**KUMPULAN TUGAS**
[A] Menurut bacaan tentang sikap dan kesuksesan, berapa persen kesuksesan tiap individu dipengaruhi oleh sikap?
[B] Tolong tulis ulang catatan dari baris yang memuat "You are a computer-use agent." hingga baris yang memuat "click(x=1326, y=66)", kedua baris itu ikut disertakan, dengan mengganti "three-dot" menjadi "vertical ellipsis" dan membiarkan bagian lainnya tetap sama. Gambarnya tidak perlu dicantumkan.

**BACAAN**
___
Tantra Nur Andi
Borneo Tribune, Pontianak
Cacat fisik seseorang tidak seharusnya membuat orang menjadi rendah diri. Pada hakekatnya setiap manusia pasti memiliki kekurangan disamping kelebihannya. Adakalanya seseorang terlalu mengeksploitir kelemahannya sehingga seakan-akan dunia telah kiamat bagi dirinya. Tidak nampak bahwa kelemahan tersebut adalah gabungan dari kelebihan yang dimilikinya dalam membentuk dia menjadi manusia seutuhnya. Berdasarkan hasil penelitian terhadap ribuan orang-orang yang sukses dan terpelajar, disimpulkan bahwa 85% kesuksesan dari tiap-tiap individu dipengaruhi oleh sikap. Sedangkan kemampuan atau technical expertise hanya berperan pada 15% sisanya.Ada sebuah kata-kata bijak yang menyebutkan, "Your attitude not aptitude determine your altitude. Sikap Anda bukanlah bakat atau kecerdasan, tetapi menentukan tingkat kesuksesan Anda."
Cacat fisik dan mental tidak menghambat seseorang untuk berprestasi, tapi sikap untuk mengukir prestasilah yang menjadi penentu kesuksesan seseorang dalam hidupnya. Ungkapan ini mungkin dapat untuk menggambarkan sikap siswa-siswa Sekolah Luar Biasa-B (SLB-B) yang meski sebagai penyandang tuna rungu tapi selalu mengukir prestasi cukup baik setidaknya besarnya keingan para siswa untuk terus belajar patut untuk diacungkan jempol.
___
**CUPLIKAN CATATAN**
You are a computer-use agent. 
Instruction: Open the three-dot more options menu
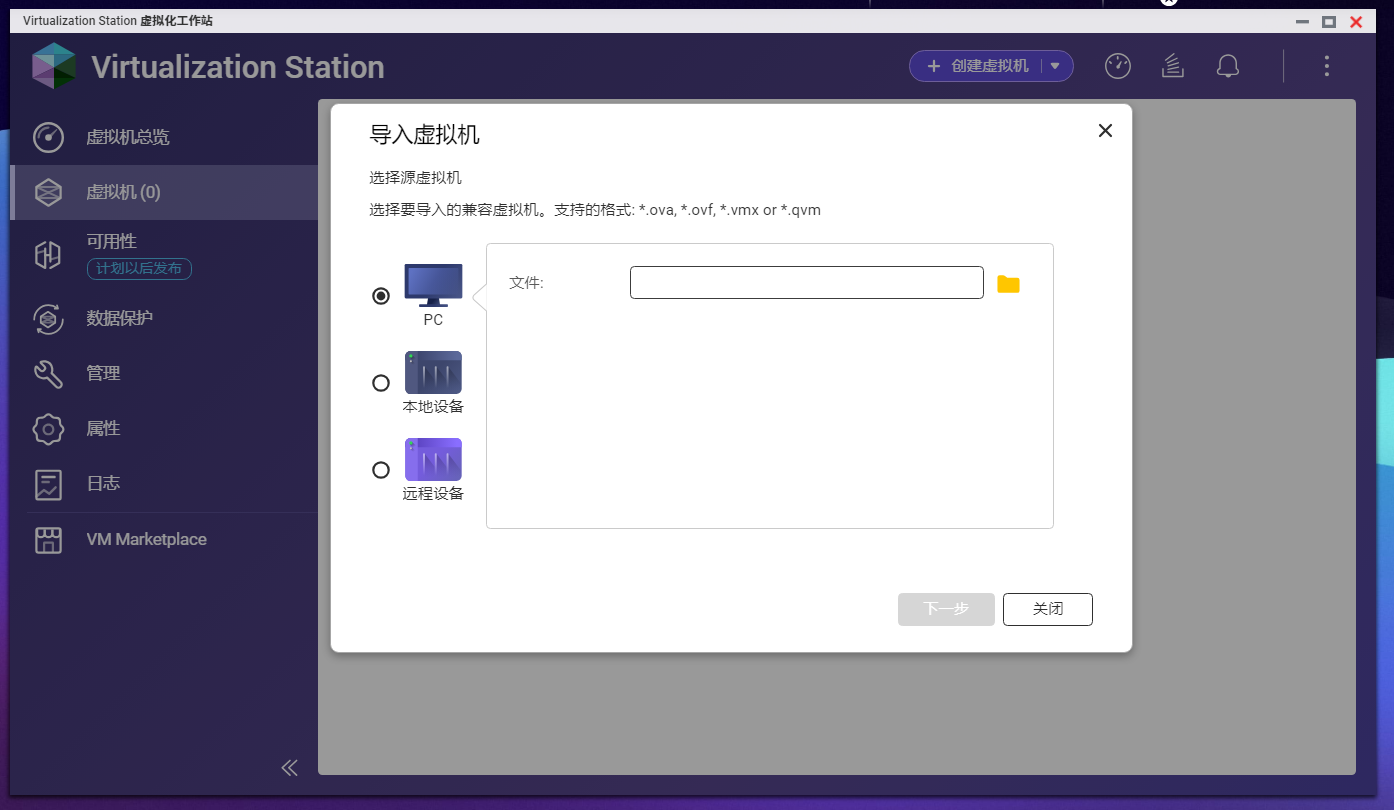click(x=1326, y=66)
___
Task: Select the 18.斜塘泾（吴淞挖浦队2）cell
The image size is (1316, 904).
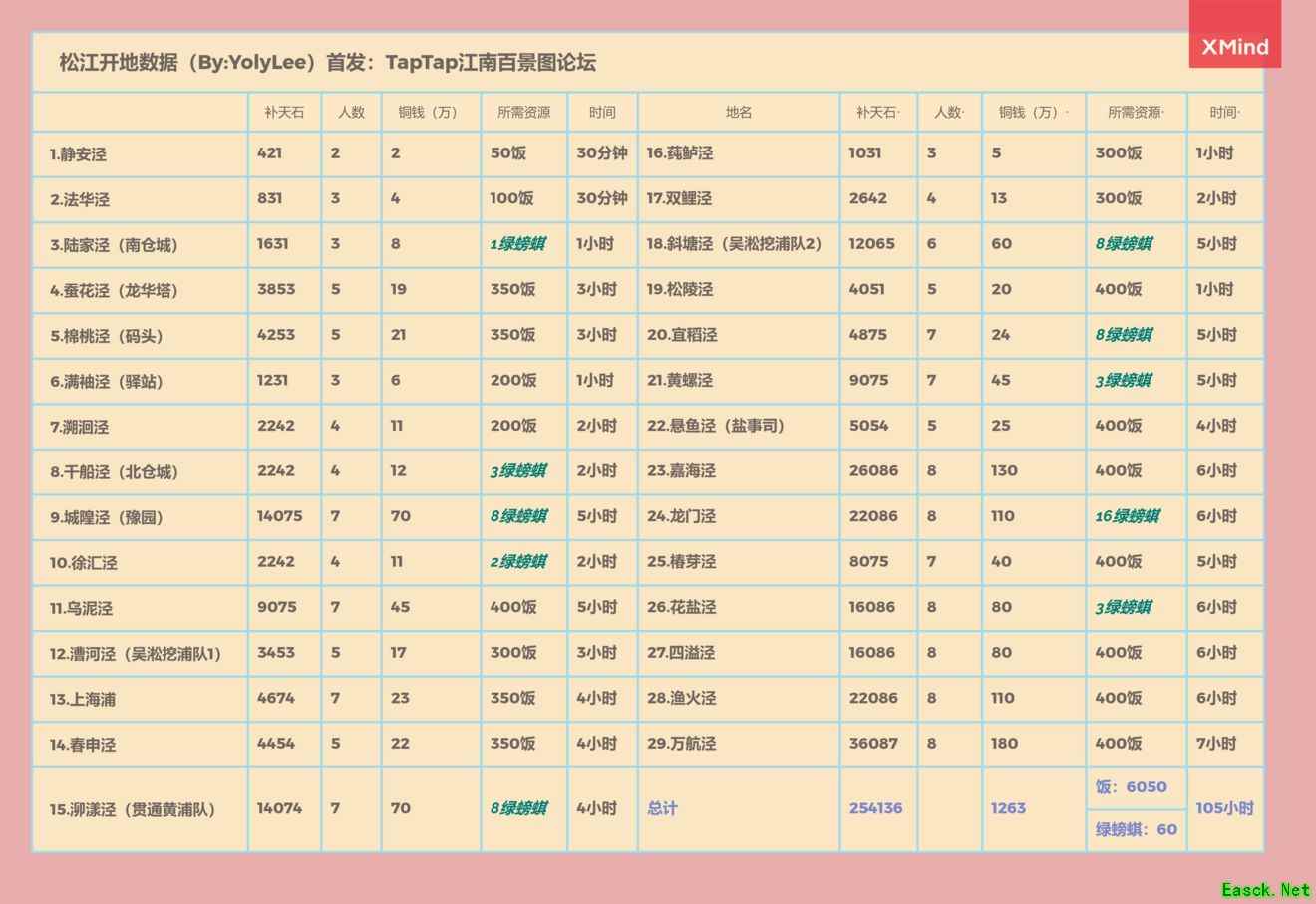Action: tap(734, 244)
___
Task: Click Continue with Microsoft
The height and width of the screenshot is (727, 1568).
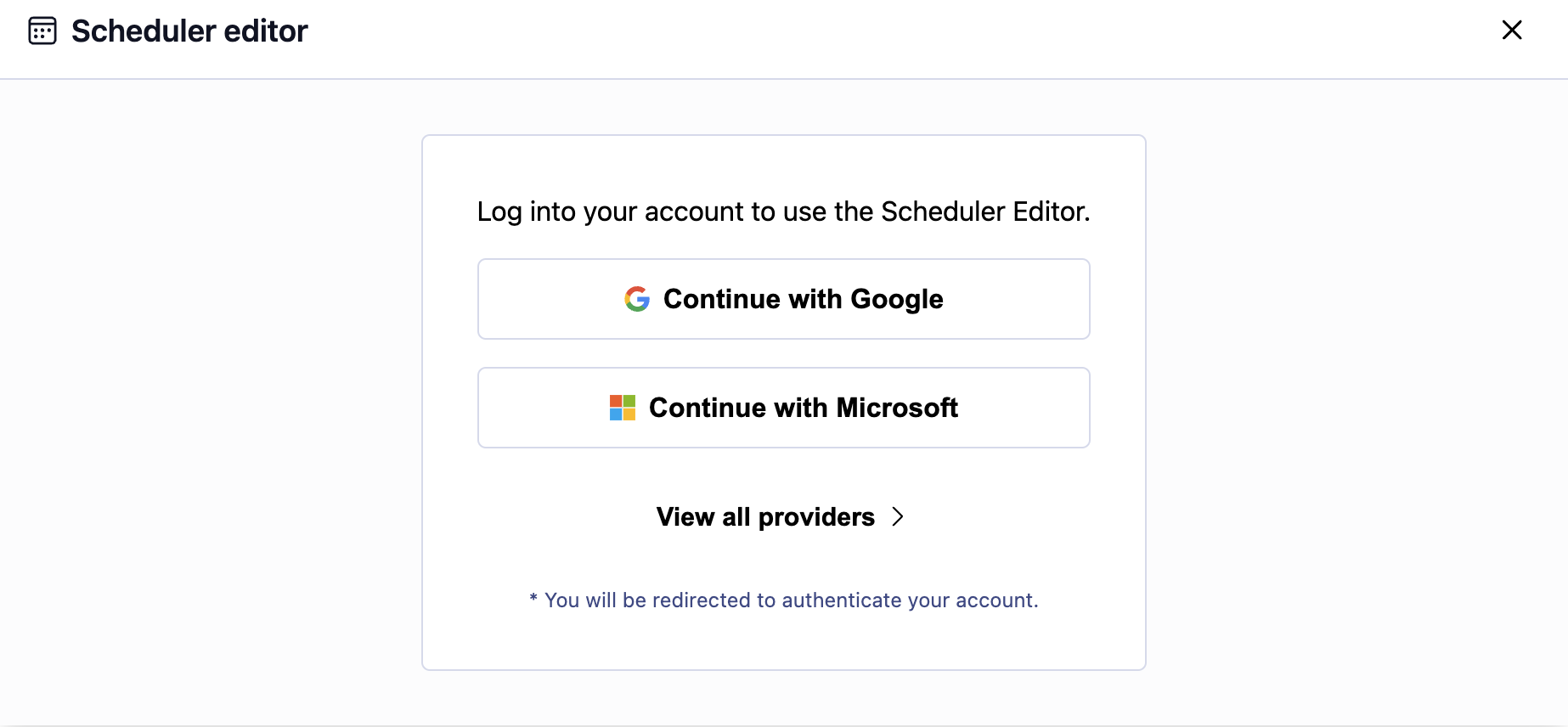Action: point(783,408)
___
**JAWABAN SOAL**
[A] 85%

[B]
You are a computer-use agent. 
Instruction: Open the vertical ellipsis more options menu
click(x=1326, y=66)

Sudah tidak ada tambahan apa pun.